Trouwe lezers en lezeressen hebben soepel de overgang mee kunnen lezen van geboorte-, naar huwelijks-, en van huwelijks-, naar overlijdensakten. De voortgang voor wat de overlijdensakten betreft, ook en juist als er even geen artikelen geschreven hoeven te worden voor Ouwe koeien, is gestaag, doorlopend en voortvarend.

 

Zeker toen de Burgerlijke Stand nog in de baby- en kinderschoenen stond, tot vele jaren nadien, zijn er overwegend en eigenlijk alleen maar overlijdensakten van personen, die lang vóórdat de BS verplicht werd en zijn plaats in het documentencircuit had weten te veroveren, geboren werden. Van deze personen ontbreken dus de geboorteakten, die immers pas hun wettelijke intrede deden vanaf 1811. Zoals bekend, eerst nog drie jaren in de Franse taal. Daarna, vanaf 1814 en voor altijd in het Nederlands. Gertrude werd Geertruij, Jean en Jeanne werden Jan en Johanna of Jenneke, Corneille werd Cornelis en Guillaume werd Willem. Achternamen waren en bleven trouwens hetzelfde, afgezien van secretariële dwalingen, als gevolg waarvan voor- en achternamen zo geschreven werden zoals op dat moment goed werd geacht. Of fonetisch, afgaande op hoe de namen klonken.

 

De registratie van de overlijdensakten is nu gevorderd tot en met 1830, en langzamerhand beginnen steeds meer personen op deze akten voor te komen die niet alleen in Dreumel ontsliepen, maar die ook als Dreumelnaar werden geboren. Uiteraard kon je op het moment van overlijden dan nooit ouder zijn dan 1830 minus 1811. In het uiterste geval, als je in 1811, ‘12 of ‘13 was geboren, heette je op je geboorteakte nog anders. Bijvoorbeeld bij je geboorte nog François, maar toen je overleed Frans of Franciscus. Maar dat deerde werkelijk niemand, op z’n minst zo leek het wel de schrijvende secretaris. En de sterke indruk ontstaat dat er bijzonder coulant werd omgesprongen met die klakkeloze omzetting van Franse naar Nederlandse (voor)namen.

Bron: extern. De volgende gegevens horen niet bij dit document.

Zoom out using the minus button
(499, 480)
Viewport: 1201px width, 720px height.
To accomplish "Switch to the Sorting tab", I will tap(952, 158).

Een geheel ander Ouwe koeienartikel voor maart 2013 was al wekenlang in de maak. De titel van dat artikel zal pas bekend worden als het op de site verschijnt, maar het was al in een vergevorderd stadium. De niet ongewone gang van zaken is dat elk artikel in voorbereiding keer op keer wordt herlezen, fouten worden gecorrigeerd,  zinnen anders worden samengesteld en grote en kleine aanpassingen her en der worden doorgevoerd voor het ter beoordeling kan worden aangeboden voor eventuele plaatsing op de Tremele-site.

Maar nu ineens niet meer dat al bijna voltooide artikel dat voor maart voorzien was. Want dat moet plotseling ruim plaatsmaken voor iets dat me stevig aangegrepen heeft. Toch al niet de meest prettige akten om dagelijks en vrijwillig mee geconfronteerd te worden, zijn er, blijkt nu weer, steeds nóg overtreffender trappen, die je voorstellingsvermogen nog verder oprekken dan waarover je aanvankelijk nog dacht dat het niet nog erger zou kunnen.

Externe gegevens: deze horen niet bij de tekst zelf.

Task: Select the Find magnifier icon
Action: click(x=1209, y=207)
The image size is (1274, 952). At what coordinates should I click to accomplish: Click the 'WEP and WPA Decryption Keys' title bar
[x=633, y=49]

Laat ik de Ouwe koe dan maar bij de horens pakken. Wat vooraf ging.

 

Overlijdensakte nr. 2 van het jaar 1830 beschrijft het overlijden van Florus Kooijmans, arbeider van beroep, die 76 jaar oud heeft mogen worden. Er is geen officiële Dreumelse geboorteakte van hem. Zijn vader heette Johannes Kooijmans en zijn moeder Maria Brouwers. Getuige was zijn zoon Derk Kooijmans, ook arbeider, oud 29 jaar. Als tweede getuige wordt Jan de Kok opgevoerd. Hij is timmerman van beroep en omdat ook de relatie van een getuige ten opzichte van de overledene op de akte moest worden omschreven is hij, zoals bijna bij alle tweede getuigen op bijna alle akten wordt aangegeven, een goede kennis of een buurman of een bekende van de overledene. Alleen bij “doodvertoonde” kinderen wordt de relatie bijna altijd achterwege gelaten.

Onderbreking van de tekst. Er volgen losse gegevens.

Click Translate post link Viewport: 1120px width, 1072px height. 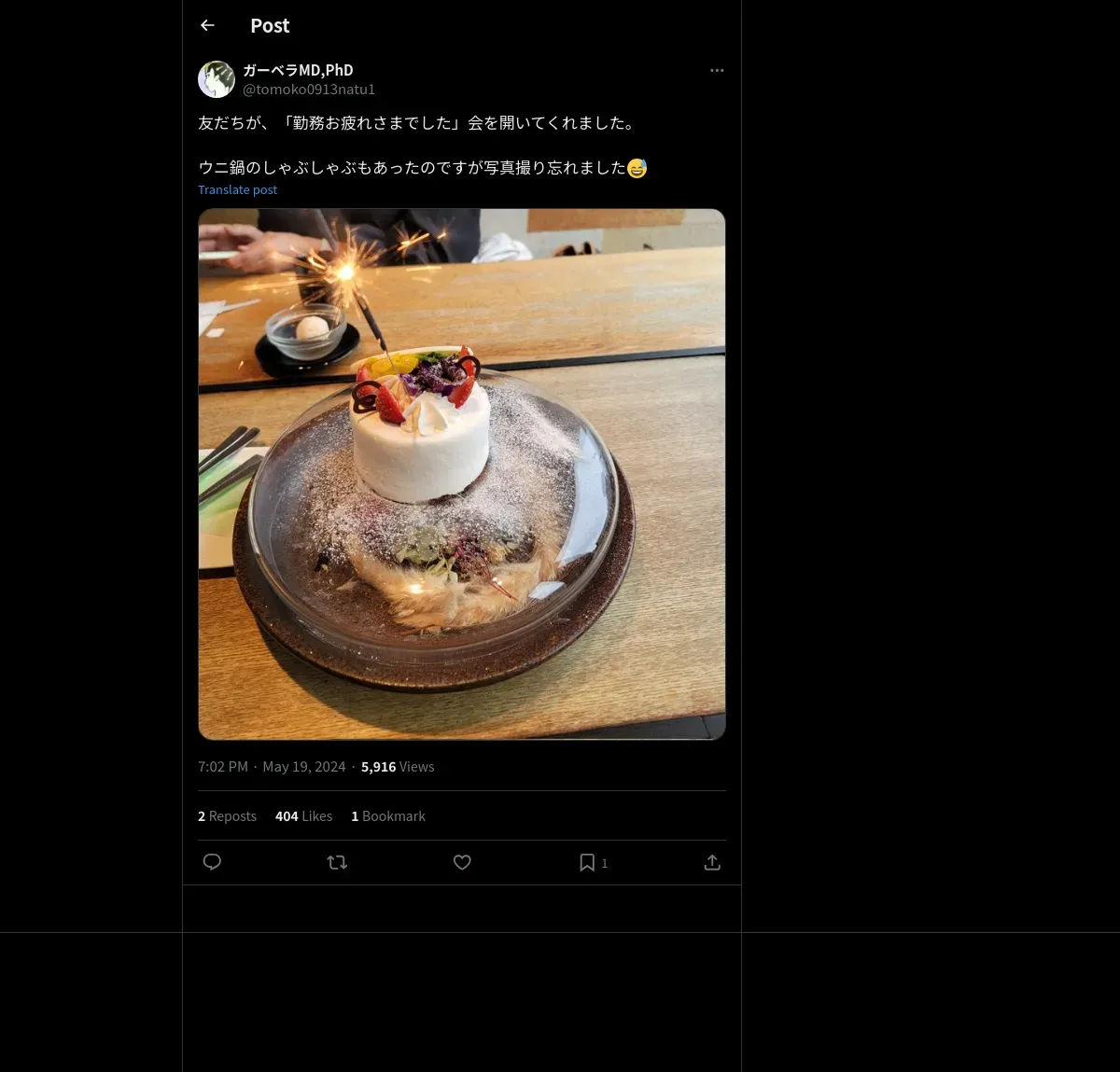(x=237, y=189)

Overlijdensakte nr. 3 van het jaar 1830 beschrijft het overlijden van Johanna van Eck, van beroep arbeidster, die 55 jaar heeft mogen worden. Er is ook van haar geen geboorteakte. Haar vaders naam is Cornelis van Eck en de naam van haar moeder … staat niet op deze akte. Getuige was haar man Thomas Aard Janssen, arbeider en 66 jaar oud. Tweede getuige is Hendrik Janssen, verver van beroep, 45 jaar oud en een bekende van de overledene.

Overlijdensakte nr. 4 van het jaar 1830 beschrijft de komst en de aangifte van vader Gradus Hoogstraten, die zich op het gemeentehuis meldt op vrijdag 8 januari 1830, om vier uur des namiddags. Gradus komt aangeven dat zijn en Geertrui Zangers’ zoon, Hendrik Hoogstraten, is overleden op de jonge leeftijd van zeven jaren.

 




Het is onbekend waar de gemeentelijke secretaris zijn informatie vandaan haalde.

Maar Hendrik Hoogstraten is niet, zoals uitdrukkelijk vermeld op deze akte, in Dreumel geboren.

Ook niet in 1823 (1830 minus zeven geleefde jaren) en ook niet in 1822 of 1824.

 

 

Gradus zal na afloop van deze aangifte in het donker terug naar huis zijn gewandeld. Januari-donker buiten en emotioneel donker in zijn hart, vanwege het overlijden van zijn zoon.

Even speelt de gedachte dat hij mogelijk op een fiets terug zou kunnen zijn gefietst, maar Wikipedia leert ons al snel dat dat …

 

 

… niet als erg realistische mogelijkheid beschouwd moet worden. Het thuis weer samen zijn met vrouw Geertrui deed gedeelde smart bijna halve smart worden.

 


Alhoewel …

Op zaterdag 9 januari 1830, slechts één dag na zijn vorige bezoek aan het gemeentehuis, vervoegt Gradus Hoogstraten zich daar wederom.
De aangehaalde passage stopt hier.